Interview with Gaby Franger, Curator Museum Frauenkultur Regional-International, Fürth/Bavaria, Germany

Gaby Franger is since 1989 curator of a multitude of exhibitions about women’s culture and every-day lives for “Women in One World. Centre for international and intercultural research on women’s daily lives” and other institutions. She is author of a great number of publications about regional women’s history, cultural-historical studies and human rights. Franger was between 1997 – 2015 head of the study program International Social Work and Development (B.A.), Coburg University of Applied Sciences and Arts and since 2014 lecturer at Alice Salomon University Berlin; Social Work as a Human Rights Profession (M.A.).
Museum Frauenkultur Regional-International, Fürth/Bavaria, Germany


Women’s Museum Istanbul:  How do you define your inclusive concept?

Gaby Franger:  My concept of inclusion is apolitical concept and a concept of human rights. Inclusion means to me that everybody has the same rights to access everything the society is providing. That includes for example equal access to institutions, to education, to health services, to culture. If there are groups in the society which do not have equal chances to approach all these kinds of services, we as a society have to provide for them. As long as women do not have the place they should have as half of the society, as long as that is a fact, Women’s Museums are crucial – to increase women’s visibility and to give them a voice.

Our museum recognizes and affirms all forms of cultural diversity at local, regional and international levels and tries to reflect this diversity in the policies and programs of the museum.

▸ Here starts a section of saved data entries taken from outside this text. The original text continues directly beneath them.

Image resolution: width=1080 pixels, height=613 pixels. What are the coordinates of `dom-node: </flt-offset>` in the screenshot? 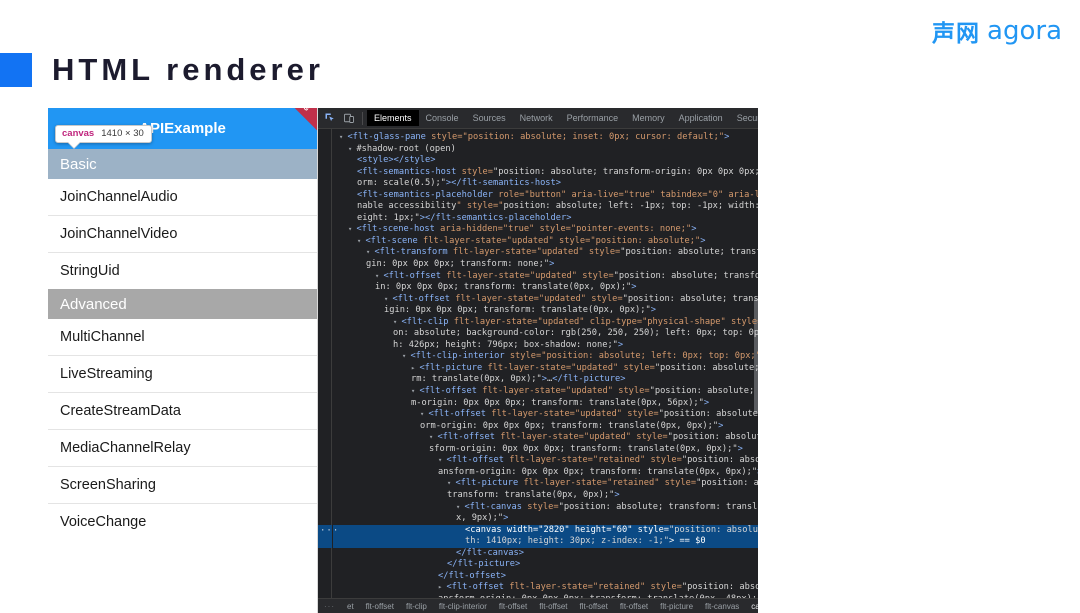 It's located at (546, 577).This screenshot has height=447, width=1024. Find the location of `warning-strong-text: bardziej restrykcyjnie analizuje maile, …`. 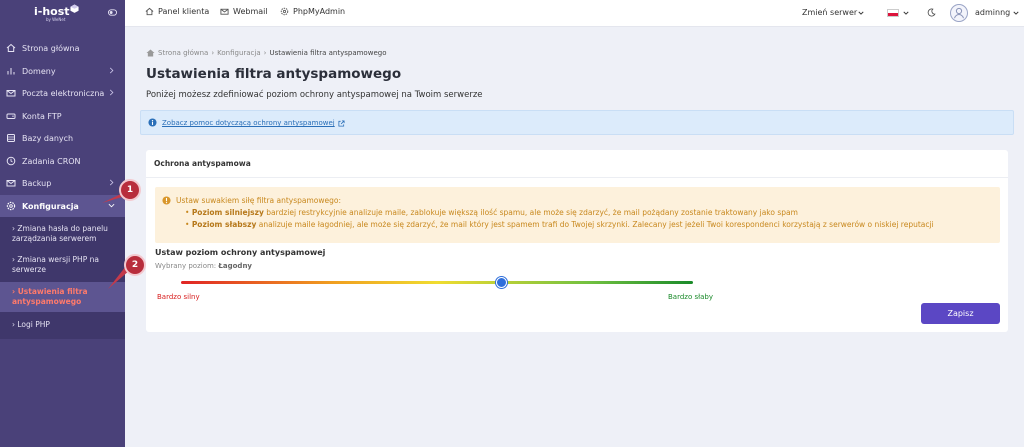

warning-strong-text: bardziej restrykcyjnie analizuje maile, … is located at coordinates (530, 212).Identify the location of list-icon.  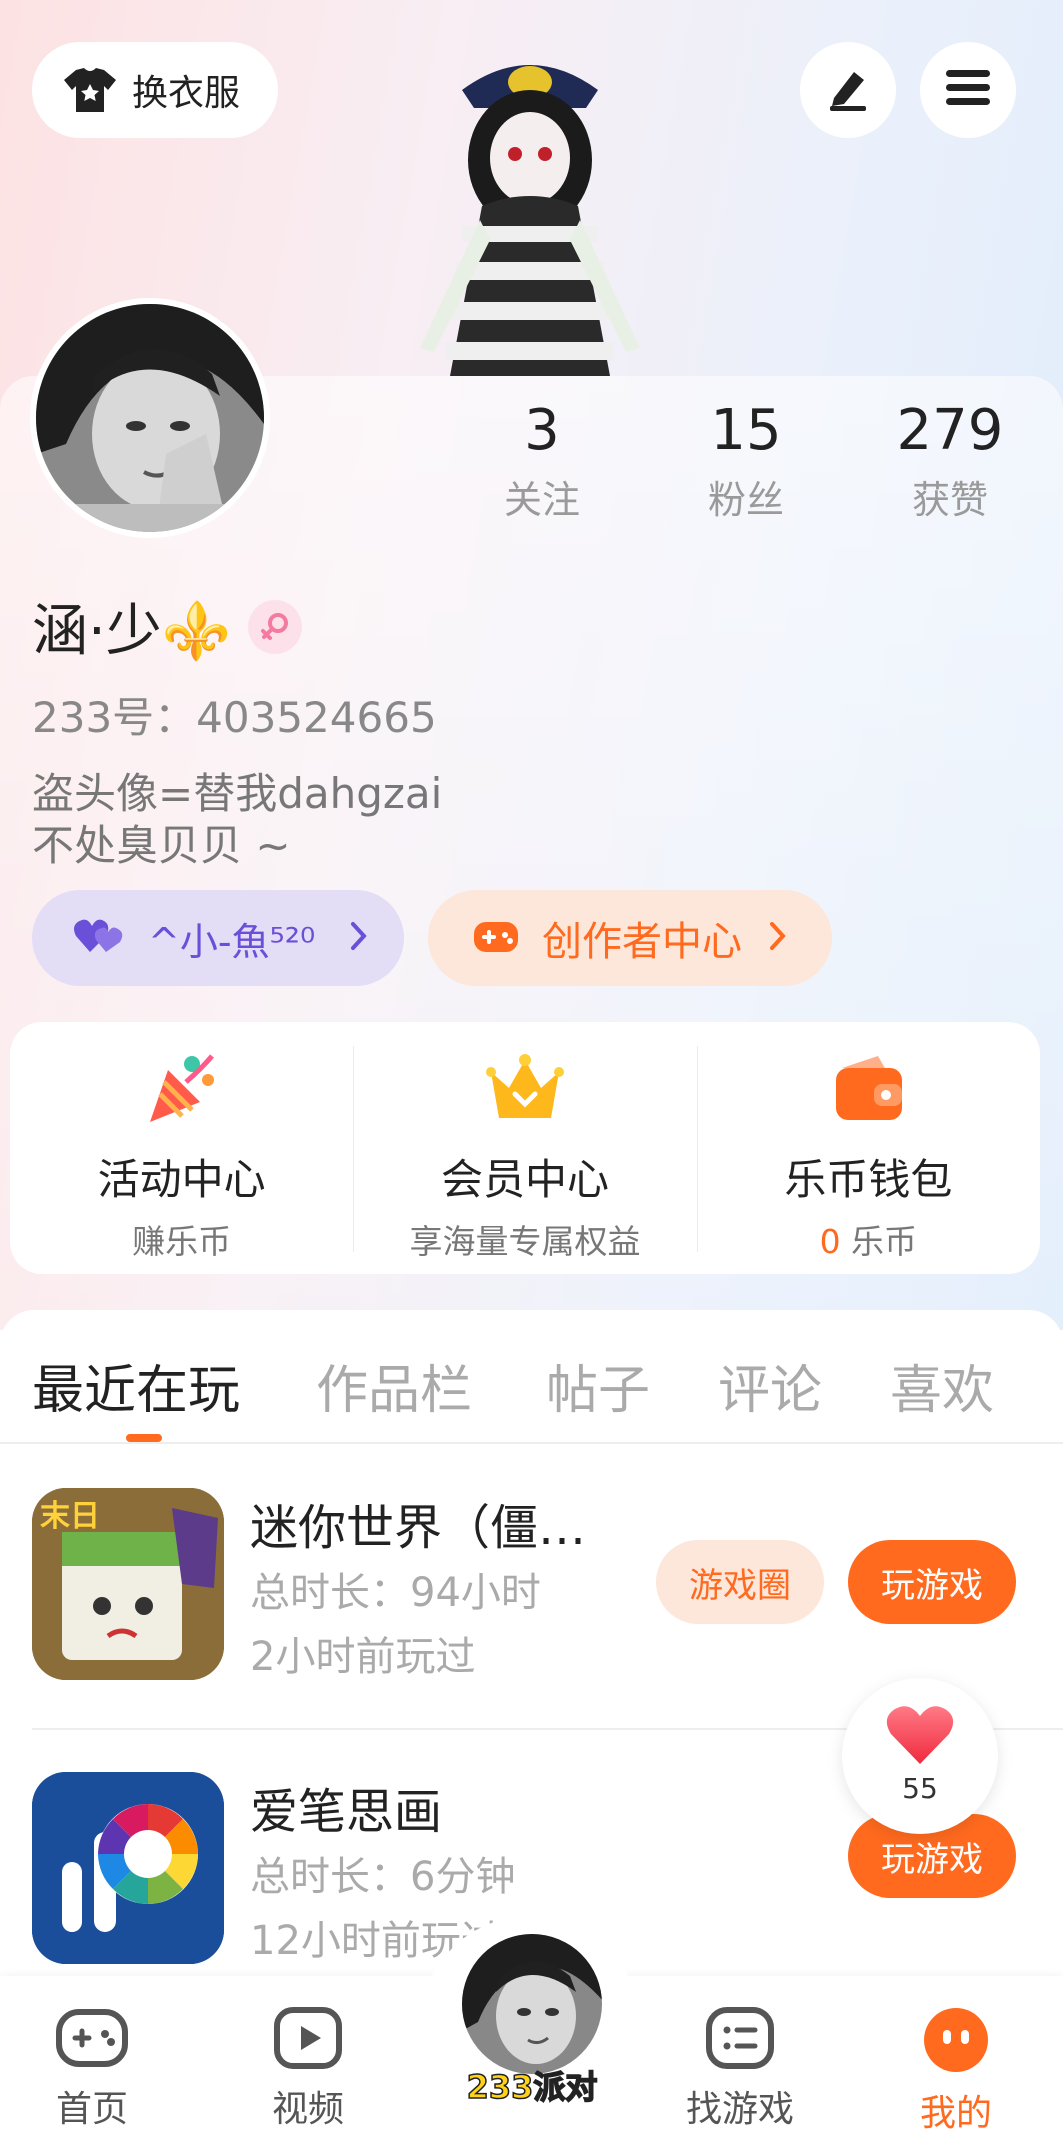
(740, 2040).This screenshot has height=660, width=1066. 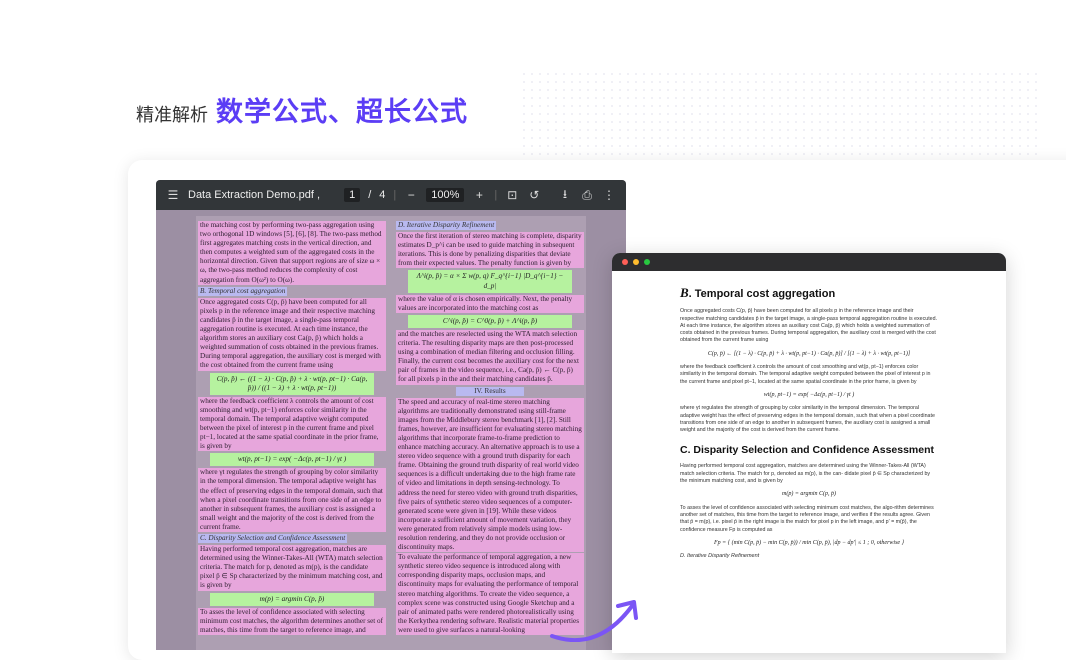 What do you see at coordinates (173, 195) in the screenshot?
I see `menu-icon: ☰` at bounding box center [173, 195].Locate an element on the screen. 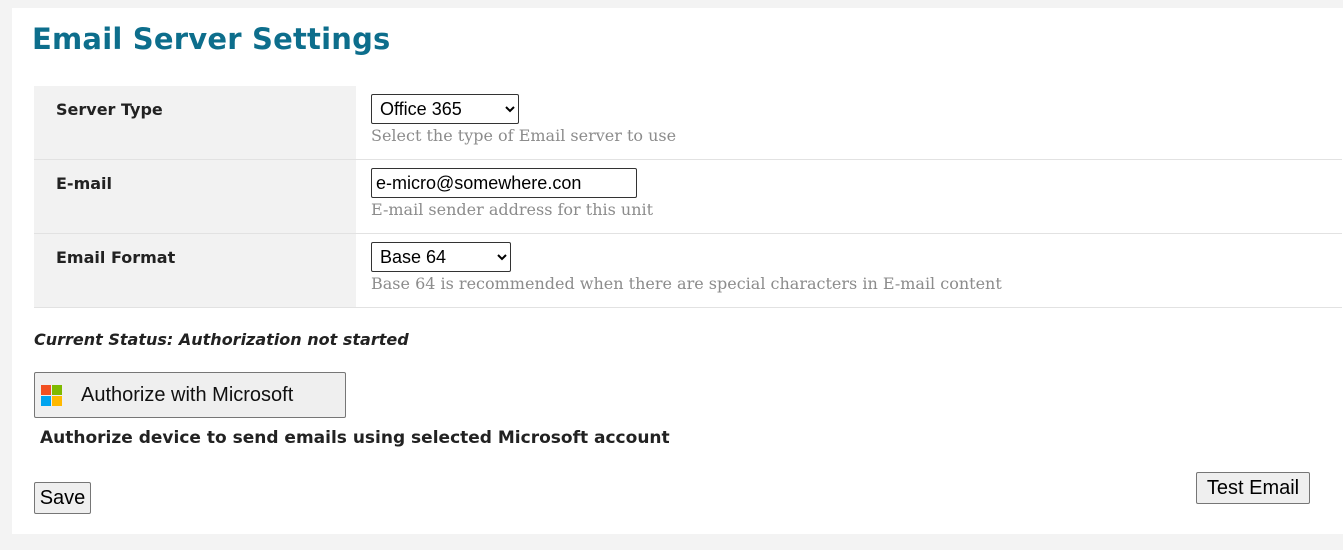  authorize-microsoft-button: Authorize with Microsoft is located at coordinates (190, 395). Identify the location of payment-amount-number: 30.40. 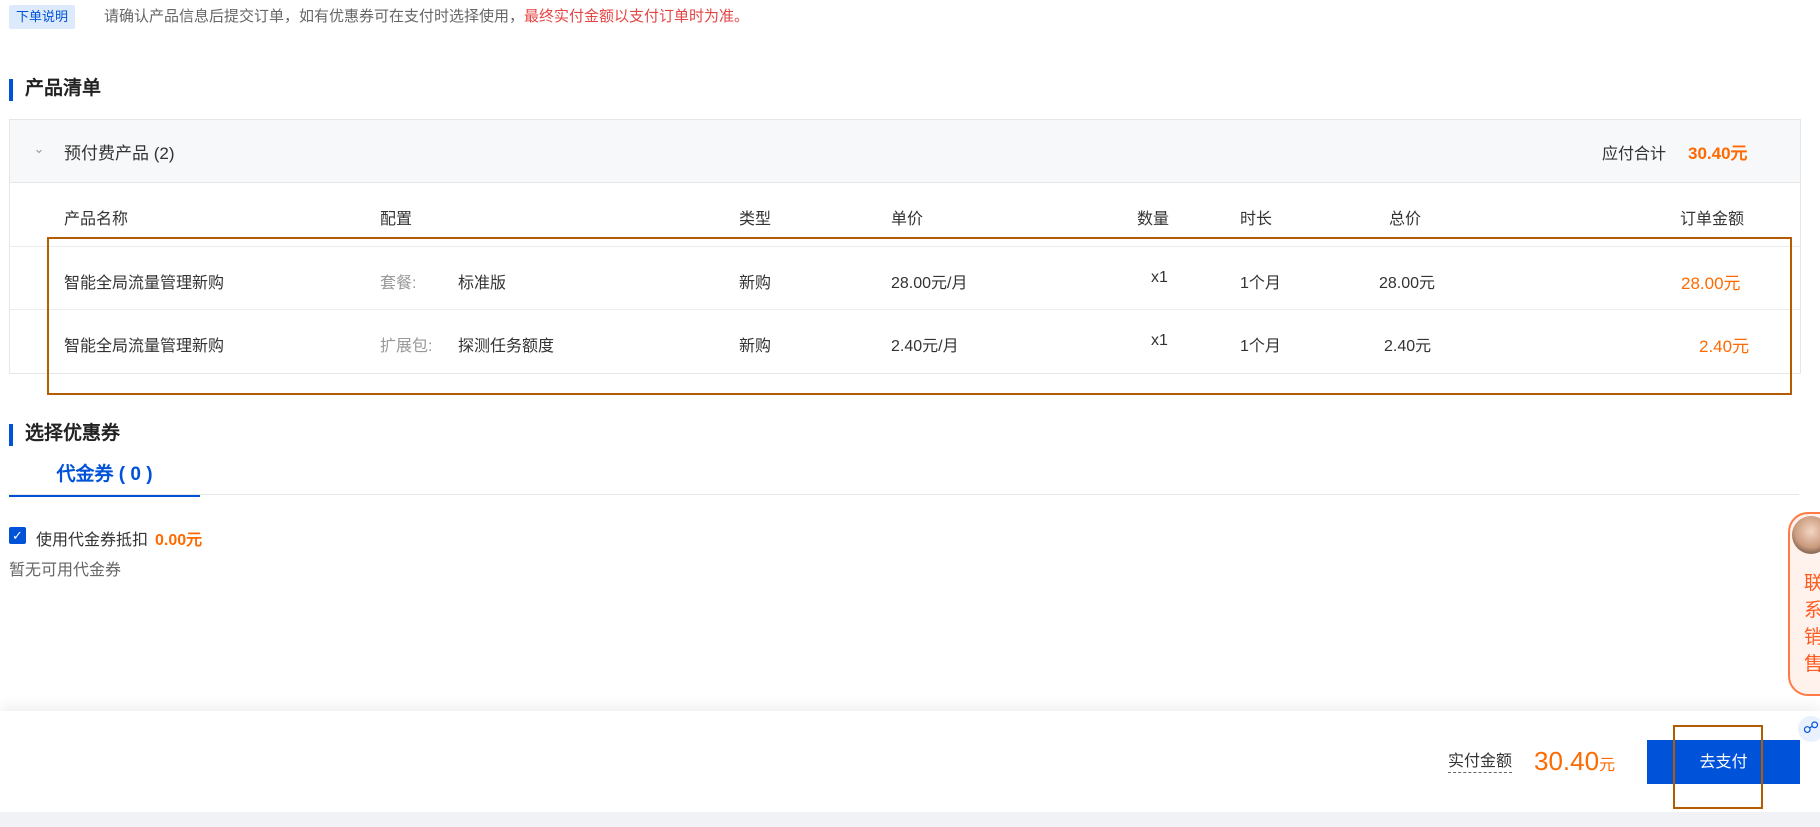
(1567, 761).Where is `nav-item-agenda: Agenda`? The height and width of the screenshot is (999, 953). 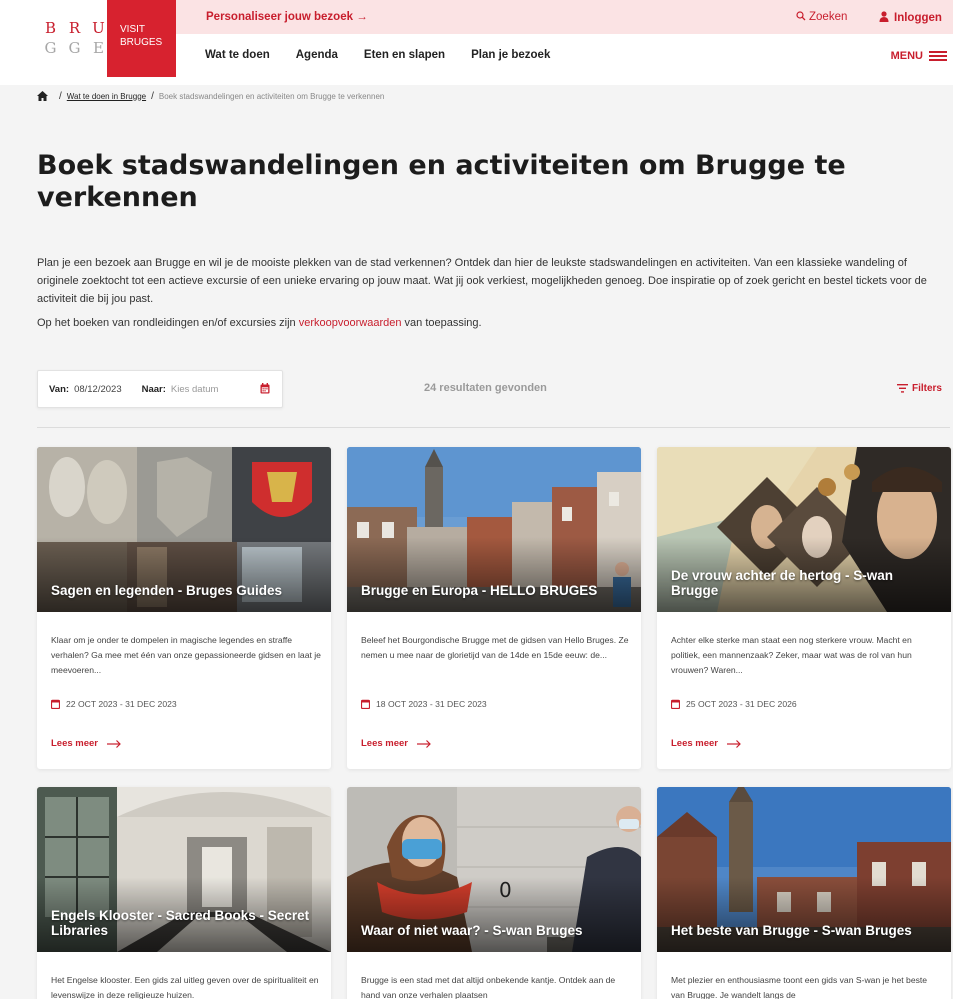
nav-item-agenda: Agenda is located at coordinates (317, 55).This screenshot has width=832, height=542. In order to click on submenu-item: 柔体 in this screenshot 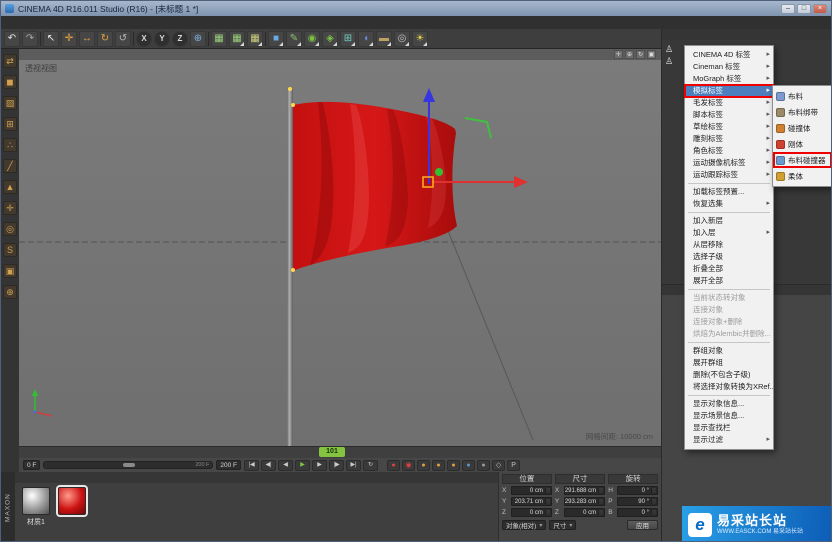, I will do `click(802, 176)`.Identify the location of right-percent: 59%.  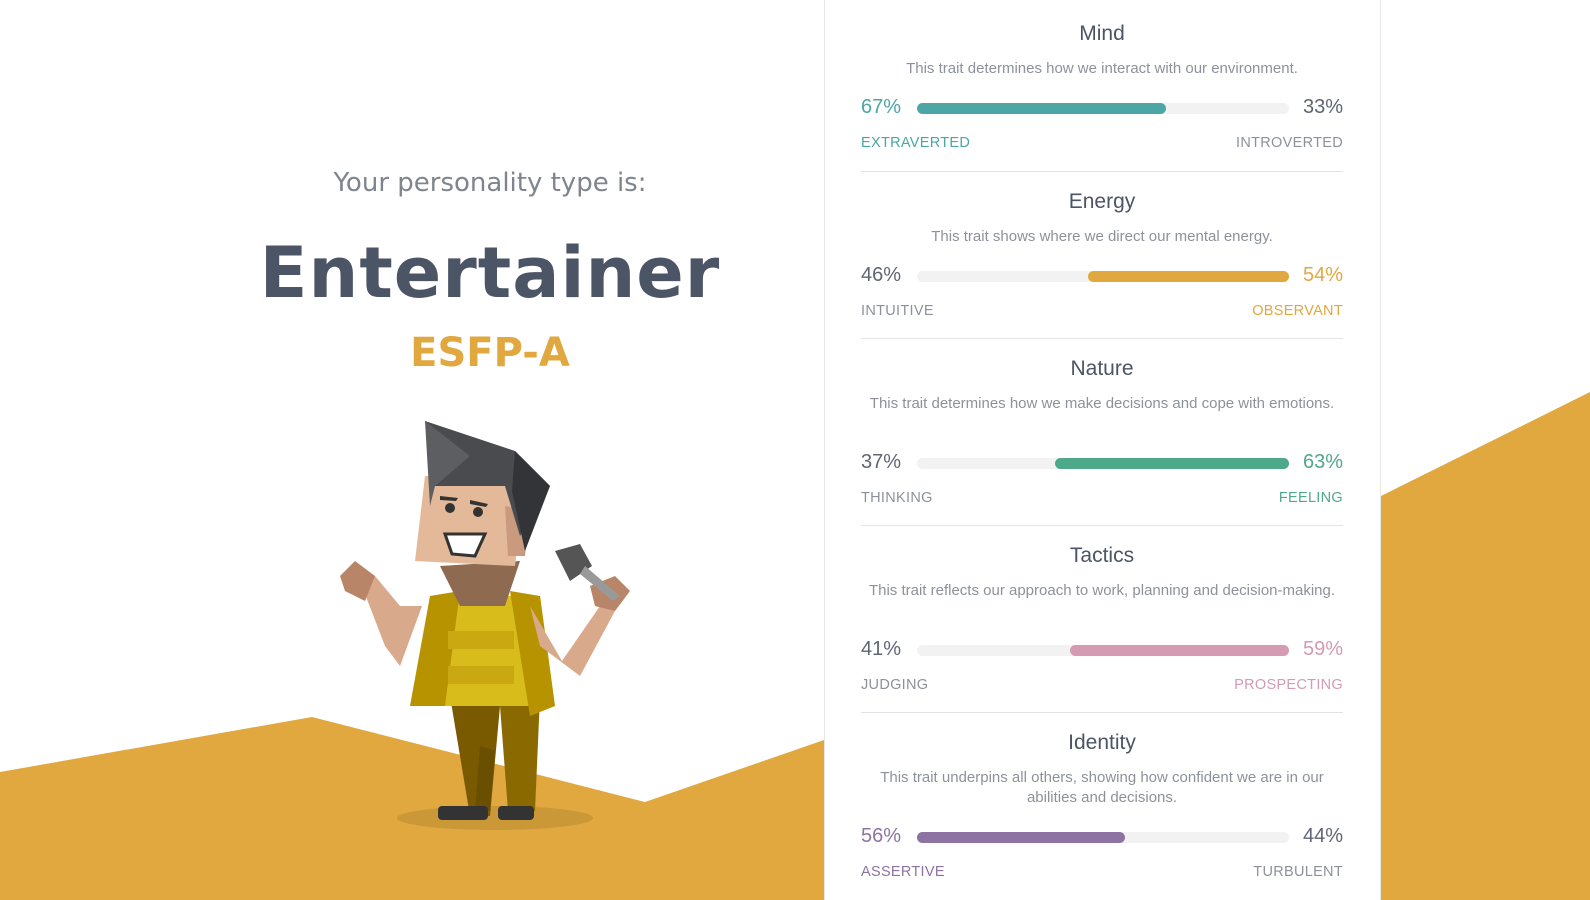
(1322, 649).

The words in the name of the museum “Regional – International” indicate the concept of  the museum.  All exhibitions of the museum  show aspects of women’s everyday lives around the world in a comparative way, thus enabling the visitors to gain new insights.

The comparative approach of the exhibition concepts helps to change perceptions about “me” and “the stranger”  and turns assumed contradictions into similarities.